Did the study have any limitations?
I think one of the limitations with this study overall was that we required a biopsy or surgery on a metastatic lesion within one year of enrollment. And we needed to have enough tissue, because it was a biomarker driven study, to be able to have 18 unstained slides for analysis. And so some patients couldn’t go on because of not having enough tissue or not being willing to undergo a second biopsy. And at the time of either disease progression or prolonged stable disease, when we were going to look at the IPI boosts, we required another biopsy, and so many patients, particularly in cohort A, the clear cell cohort, weren’t able to undergo those biopsies or had surprisingly no tumor in those biopsy specimens. And so only about 50% of patients in cohort A who were eligible for crossover to the IPI boost component actually did. And we saw a similar finding in the non-clear cell population where somewhere around 19 or so patients were eligible to crossover, but only 17 patients did so. And we saw essentially no activity in that population with the IPI boost.
Do you have any future research plans pertaining to this area?

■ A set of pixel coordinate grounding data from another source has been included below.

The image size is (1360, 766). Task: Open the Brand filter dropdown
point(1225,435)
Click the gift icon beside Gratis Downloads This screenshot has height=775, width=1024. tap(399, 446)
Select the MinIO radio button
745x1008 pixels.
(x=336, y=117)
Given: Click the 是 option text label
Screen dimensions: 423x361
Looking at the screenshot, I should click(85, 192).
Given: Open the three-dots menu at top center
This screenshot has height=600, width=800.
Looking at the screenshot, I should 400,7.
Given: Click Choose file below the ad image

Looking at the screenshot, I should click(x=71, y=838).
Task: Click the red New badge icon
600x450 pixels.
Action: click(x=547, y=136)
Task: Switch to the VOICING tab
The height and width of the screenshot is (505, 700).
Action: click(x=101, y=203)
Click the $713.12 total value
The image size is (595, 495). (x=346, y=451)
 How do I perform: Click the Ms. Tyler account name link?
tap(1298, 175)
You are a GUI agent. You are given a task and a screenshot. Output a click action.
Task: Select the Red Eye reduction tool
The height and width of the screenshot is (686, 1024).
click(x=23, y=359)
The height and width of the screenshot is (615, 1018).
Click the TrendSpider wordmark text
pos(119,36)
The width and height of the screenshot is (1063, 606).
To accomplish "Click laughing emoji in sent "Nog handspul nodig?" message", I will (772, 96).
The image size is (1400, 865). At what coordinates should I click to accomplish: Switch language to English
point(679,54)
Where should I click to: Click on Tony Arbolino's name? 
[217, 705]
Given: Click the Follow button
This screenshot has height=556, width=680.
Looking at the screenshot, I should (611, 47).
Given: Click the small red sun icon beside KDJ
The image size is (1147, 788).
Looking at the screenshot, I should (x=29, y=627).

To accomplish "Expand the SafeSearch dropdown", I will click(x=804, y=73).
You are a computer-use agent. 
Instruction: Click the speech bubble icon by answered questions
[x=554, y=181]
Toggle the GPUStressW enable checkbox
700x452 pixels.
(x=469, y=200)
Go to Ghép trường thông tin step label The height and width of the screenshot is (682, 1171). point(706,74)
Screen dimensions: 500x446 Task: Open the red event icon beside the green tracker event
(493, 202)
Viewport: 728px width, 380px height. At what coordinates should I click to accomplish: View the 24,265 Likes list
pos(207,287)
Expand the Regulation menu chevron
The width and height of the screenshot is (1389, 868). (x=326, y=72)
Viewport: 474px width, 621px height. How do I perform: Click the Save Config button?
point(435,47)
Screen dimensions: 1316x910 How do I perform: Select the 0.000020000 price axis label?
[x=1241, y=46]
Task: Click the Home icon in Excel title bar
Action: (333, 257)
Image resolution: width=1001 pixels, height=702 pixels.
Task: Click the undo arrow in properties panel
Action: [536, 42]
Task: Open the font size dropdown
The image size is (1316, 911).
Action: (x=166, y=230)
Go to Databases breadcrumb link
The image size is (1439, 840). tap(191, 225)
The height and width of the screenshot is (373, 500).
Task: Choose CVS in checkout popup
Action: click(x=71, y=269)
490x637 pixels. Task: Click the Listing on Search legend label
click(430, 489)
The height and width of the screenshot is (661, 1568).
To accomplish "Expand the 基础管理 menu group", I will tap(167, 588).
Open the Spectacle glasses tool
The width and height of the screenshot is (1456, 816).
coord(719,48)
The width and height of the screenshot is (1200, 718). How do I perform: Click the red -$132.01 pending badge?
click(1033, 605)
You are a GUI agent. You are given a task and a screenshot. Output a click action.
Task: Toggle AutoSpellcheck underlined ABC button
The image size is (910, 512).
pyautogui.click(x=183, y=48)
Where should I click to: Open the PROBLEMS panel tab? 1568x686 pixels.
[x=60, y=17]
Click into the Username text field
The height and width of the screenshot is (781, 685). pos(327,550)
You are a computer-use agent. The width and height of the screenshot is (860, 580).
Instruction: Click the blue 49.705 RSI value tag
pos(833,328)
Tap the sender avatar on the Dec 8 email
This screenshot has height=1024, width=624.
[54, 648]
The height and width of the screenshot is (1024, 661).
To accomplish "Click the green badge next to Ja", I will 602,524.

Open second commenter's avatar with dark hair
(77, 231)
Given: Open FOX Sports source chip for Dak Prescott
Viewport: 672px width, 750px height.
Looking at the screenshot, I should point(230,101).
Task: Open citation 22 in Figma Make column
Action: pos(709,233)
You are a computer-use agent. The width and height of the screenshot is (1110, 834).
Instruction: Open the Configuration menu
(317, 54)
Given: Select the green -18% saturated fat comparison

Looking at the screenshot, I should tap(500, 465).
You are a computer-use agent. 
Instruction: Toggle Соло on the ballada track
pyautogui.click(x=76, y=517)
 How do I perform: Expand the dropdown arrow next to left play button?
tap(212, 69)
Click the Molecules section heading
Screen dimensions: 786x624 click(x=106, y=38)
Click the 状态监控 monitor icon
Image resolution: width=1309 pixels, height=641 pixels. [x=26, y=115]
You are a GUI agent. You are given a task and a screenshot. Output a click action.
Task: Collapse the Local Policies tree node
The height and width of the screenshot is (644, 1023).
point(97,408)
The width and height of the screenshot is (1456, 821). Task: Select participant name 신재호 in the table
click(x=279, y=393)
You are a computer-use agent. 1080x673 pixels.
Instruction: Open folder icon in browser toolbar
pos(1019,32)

Yeah, we have all this tissue collected. And as I mentioned before, this was a biomarker based study so we’re in the process of doing additional biomarker assays for the entire study. In the patients we were able to get fresh tumor biopsies, we’re looking at single cell RNA seek studies. We’re looking at bulk RNAC on the paraffin tumor tissues in both baseline metastatic lesions and in patients where we had primary tumors available, those baseline primary tumors, as well as at time of resistance. And we’re also looking at quantitative immunofluorescence for more than just PD-L1, with the hope of identifying populations who are responsive or better predictive biomarkers for who will respond to immunotherapy and who is resistant and needs a different type of therapy.
Any closing thoughts?
Only that in looking at cohort A, the clear cell population, I think there is where we saw a surprisingly high response rate in the favorable risk population, 50% response rate. No patients with progressive disease at 12 weeks, and 14 out of 15 patients having ongoing response in that favorable risk population. That there is a real role for PD-1 monotherapy in the favorable risk population that I think is as yet unrealized or unappreciated by the general community, and I think has [inaudible] the activity of anti PD-1 in the [inaudible] setting.